Een deugdelijke onderbouwing is in deze zaak in het bijzonder vereist gelet op de stellingen van de verdediging over de door verzoekster gevoerde fiscale procedures9.. In die procedures heeft de belastinginspecteur het standpunt ingenomen dat verdachte opzettelijk onjuiste aangiften vennootschapsbelasting zou hebben ingediend, welk standpunt door de belastingrechter tot in hoogste instantie is verworpen.
2.24.
Hoe het Hof in deze strafzaak vervolgens tot het oordeel is kunnen komen dat de uitkomst voorzienbaar was is zonder toelichting niet begrijpelijk.
Met conclusie:
Op voormelde gronden concludeer ik namens verzoekster tot vernietiging van het bestreden arrest.
Breda, 3 oktober 2016
R.W.J. Kerckhoffs
Voetnoten
Voetnoten Beroepschrift 03‑10‑2016
Zie o.a. EHRM 11 december 2008, nr. 4268/04 (Panovits tegen Cyprus).

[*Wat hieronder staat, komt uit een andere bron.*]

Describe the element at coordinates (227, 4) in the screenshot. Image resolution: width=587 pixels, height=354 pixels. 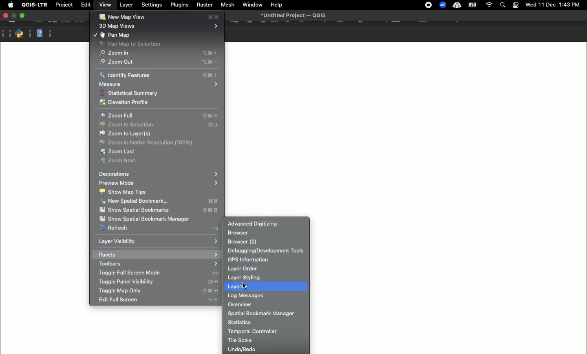
I see `Mesh` at that location.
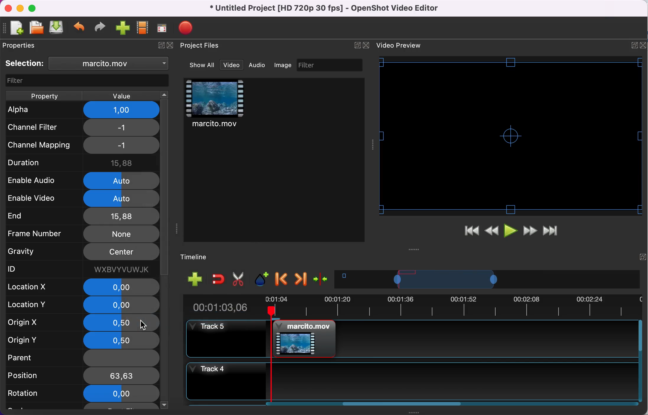  Describe the element at coordinates (143, 28) in the screenshot. I see `choose profile` at that location.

COMMISSION STAFF WORKING DOCUMENT IMPACT ASSESSMENT Accompanying the document Proposal for a directive of the European Parliament and of the Council Proposal for a on procedural safeguards for children suspected or accused in criminal proceedings, SWD/2013/0480 final, p. 9.
COMMISSION STAFF WORKING DOCUMENT IMPACT ASSESSMENT Accompanying the document Proposal for a directive of the European Parliament and of the Council Proposal for a on procedural safeguards for children suspected or accused in criminal proceedings, SWD/2013/0480 final, p. 20.
V-01-01, pagina 2.
V-01–01, pagina 4.
Conclusie AG Wattel 25 augustus 2016 ECLI:NL:PHR:2016:897.
Conclusie AG Wattel 25 augustus 2016 ECLI:NL:PHR:2016:897, onderdelen 7.7. en 7.26.
Bewijsmiddel 6 van de bijlage, inhoudende de bewijsmiddelen in de zaak met rolnummer 22-000571-15.
Pleitnotities 6 november 2015 kenmerk 15-01482005, pagina 6 laatste alinea.